### Apply what you read
(A) Say whether each statement agrees with the book review below, answering yes or no and quoting the exact words of the review that decide it.
(i) The book is priced at $27.95 and runs 352 pages.
(ii) Ms. Jacoby describes the "old old" as people in their eighth decade of life.
(iii) The review says the picture shown by the book's critical look is a pretty one.
(B) Answer these questions using the book review below.
(i) Which publisher brought out the book?
(ii) What does the review give as the traditional retirement age?
(iii) According to the magazine articles the review mentions, what three things do modern oldsters do?
(C) Go on with the book review below, picking up after its final sentence.

--- Page excerpt ---

- The Washington Times - Friday, March 18, 2011

 

NEVER SAY DIE: THE MYTH AND MARKETING OF THE NEW OLD AGE
By Susan Jacoby
Pantheon Books, $27.95, 352 pages

Everyone should read Susan Jacoby’s “Never Say Die: The Myth and Marketing of the New Old Age” because it deals with a topic none of us really wants to contemplate: life after the traditional retirement age of 65. We’d like to think that nowadays it’s fine. After all, we’re told that 60 is the new 40 and that 90 will soon become the new 50. Magazine articles tell us that modern oldsters can do pretty much everything that youngsters can do: they run marathons, take up mountain climbing, write first novels.

And for sure we want to believe the cheery pundits who suggest that forethought plus a can-do attitude plus the wonders of modern medicine will enable us to thwart the ills that flesh is heir to. But Ms. Jacoby warns “It is past time for a more critical and skeptical look at old age as it really is in America, especially for the ’old old’ - those in their ninth and tenth decades of life.” Her book takes that critical look, and what it shows is not a pretty picture.

--- Given data ---

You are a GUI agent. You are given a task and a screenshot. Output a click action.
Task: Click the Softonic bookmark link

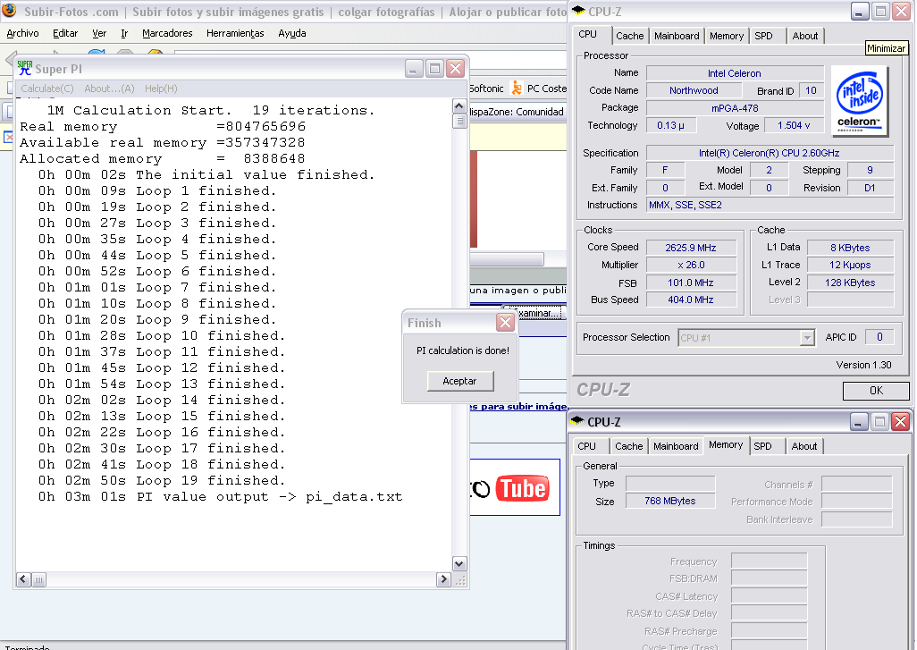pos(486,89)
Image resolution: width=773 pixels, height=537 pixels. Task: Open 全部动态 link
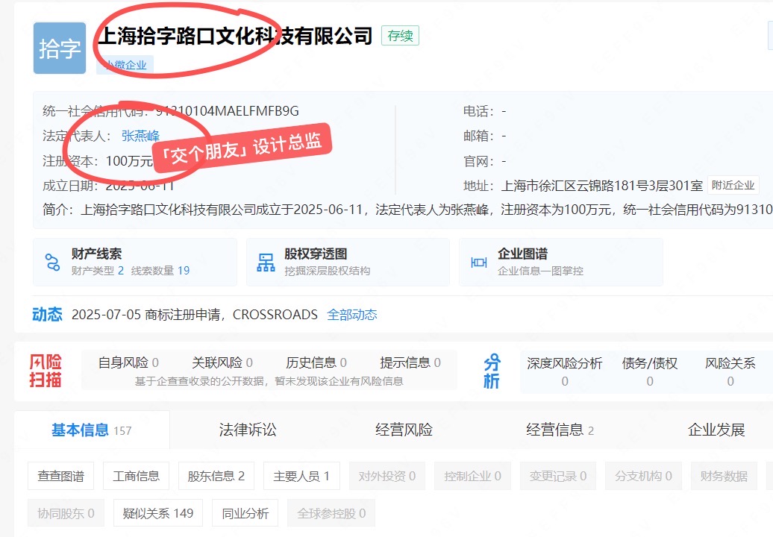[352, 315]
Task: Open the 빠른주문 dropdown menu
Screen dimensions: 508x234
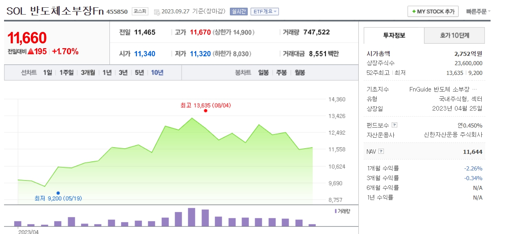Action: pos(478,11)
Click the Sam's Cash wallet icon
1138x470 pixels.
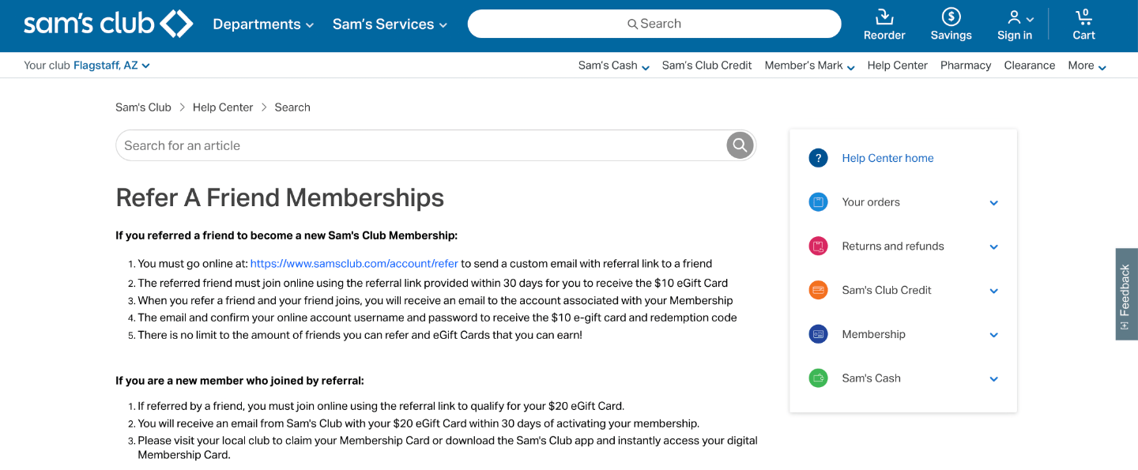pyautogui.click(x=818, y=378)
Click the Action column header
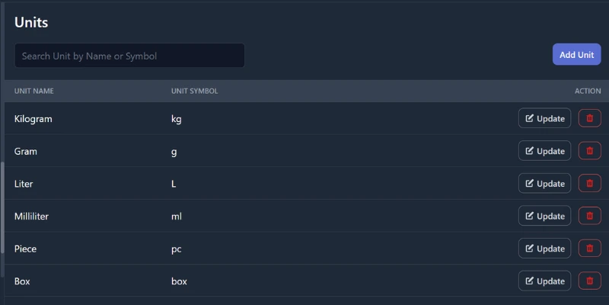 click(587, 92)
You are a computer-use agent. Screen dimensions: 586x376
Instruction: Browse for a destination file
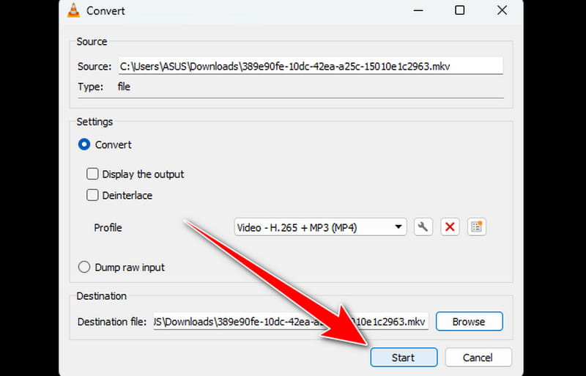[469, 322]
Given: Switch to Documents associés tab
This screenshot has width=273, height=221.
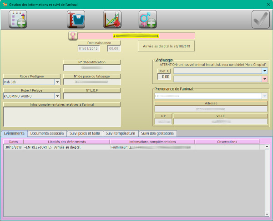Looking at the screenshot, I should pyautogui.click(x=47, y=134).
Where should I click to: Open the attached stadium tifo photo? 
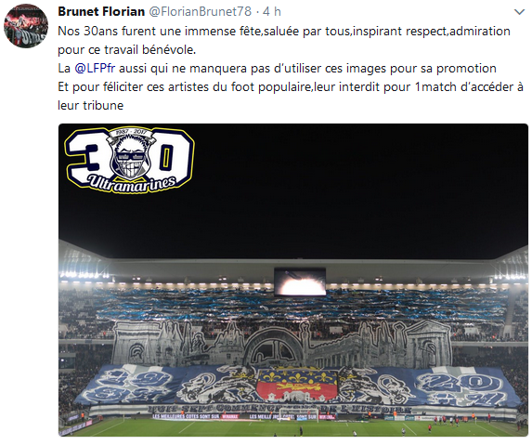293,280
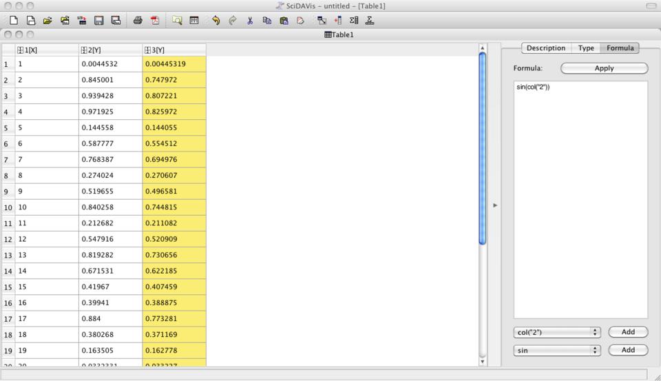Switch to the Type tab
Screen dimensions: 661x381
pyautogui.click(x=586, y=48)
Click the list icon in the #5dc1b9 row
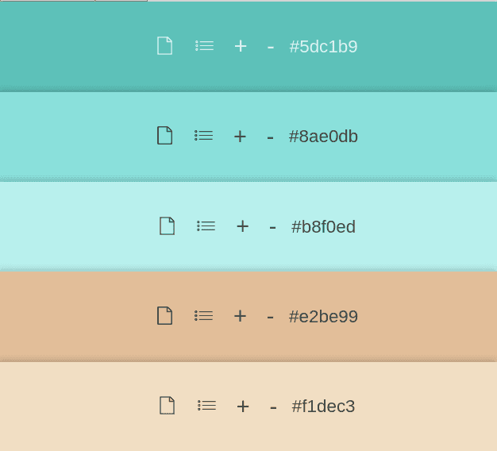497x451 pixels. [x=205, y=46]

---
--- Given data ---

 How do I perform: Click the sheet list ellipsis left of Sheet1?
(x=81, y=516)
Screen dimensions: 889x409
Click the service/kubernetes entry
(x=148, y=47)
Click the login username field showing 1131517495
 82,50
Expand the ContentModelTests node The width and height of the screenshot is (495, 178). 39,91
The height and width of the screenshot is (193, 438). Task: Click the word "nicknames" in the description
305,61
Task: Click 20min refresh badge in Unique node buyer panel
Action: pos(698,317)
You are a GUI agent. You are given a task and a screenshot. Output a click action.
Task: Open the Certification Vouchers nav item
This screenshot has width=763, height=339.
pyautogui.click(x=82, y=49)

---
--- Given data ---

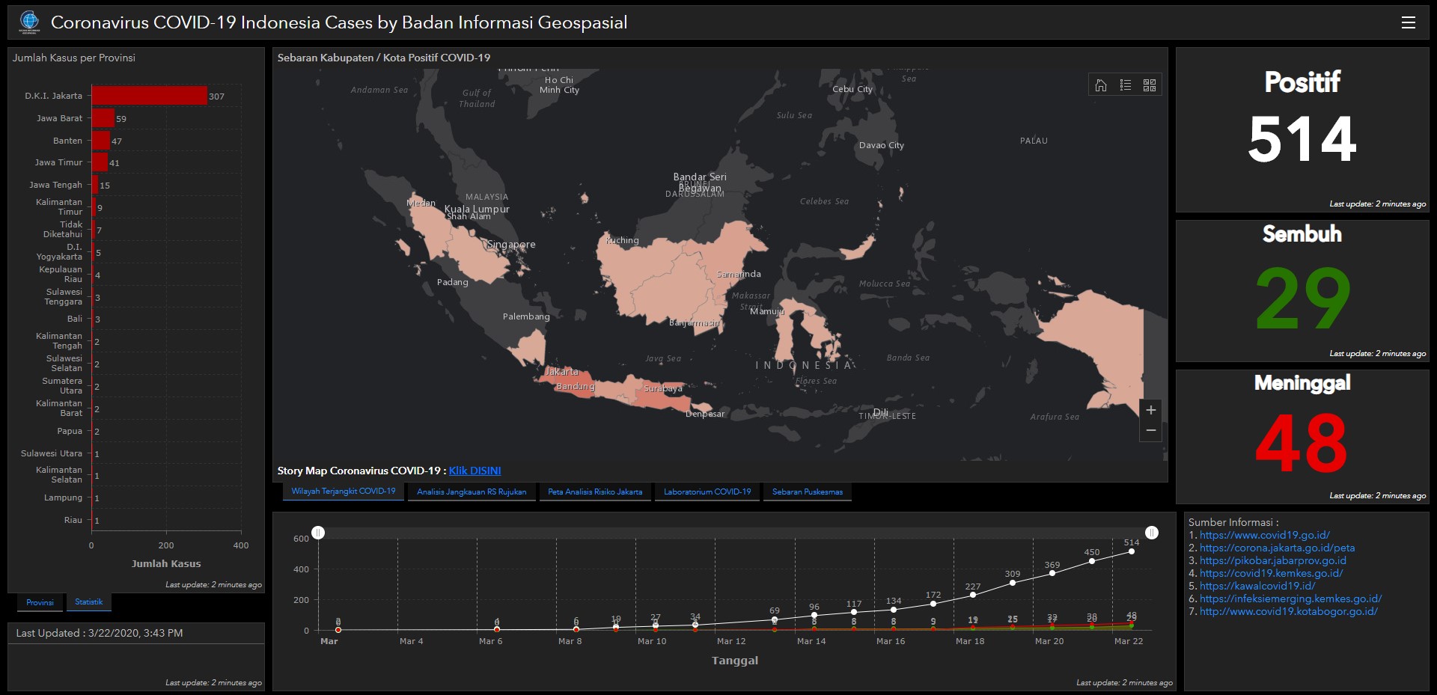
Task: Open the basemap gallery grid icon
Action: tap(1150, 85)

---

### Numbered responses
(A)
(i) Yes: "Pantheon Books, $27.95, 352 pages"
(ii) No: "those in their ninth and tenth decades of life"
(iii) No: "what it shows is not a pretty picture"

(B)
(i) Pantheon Books
(ii) 65
(iii) They run marathons, take up mountain climbing, and write first novels.

(C)
Admittedly, the canvas has some bright spots. Ms. Jacoby allows that longevity has been increasing. At the beginning of the 20th century, only about 4 percent of Americans were over 65; in 1970, the figure was 10 percent, and as the front-end of the baby boomer generation qualifies for Medicare this year, the figure will be even greater.

“Many Americans over sixty-five - the now anachronistic age of retirement - are healthy productive members of society,” she notes. Many are still employed; others are volunteering for favorite charities or enjoying trips and winters in warm spots. But even among the group gerontologists call the “young old” - people in their 60s and 70s - many suffer from debilitating conditions including obesity, diabetes and heart disease. And life for the “old old” - those in their 80s and beyond is much, much tougher as diseases such as osteoporosis and Alzheimer’s claw at ever larger numbers, and, so far, no cures are in sight.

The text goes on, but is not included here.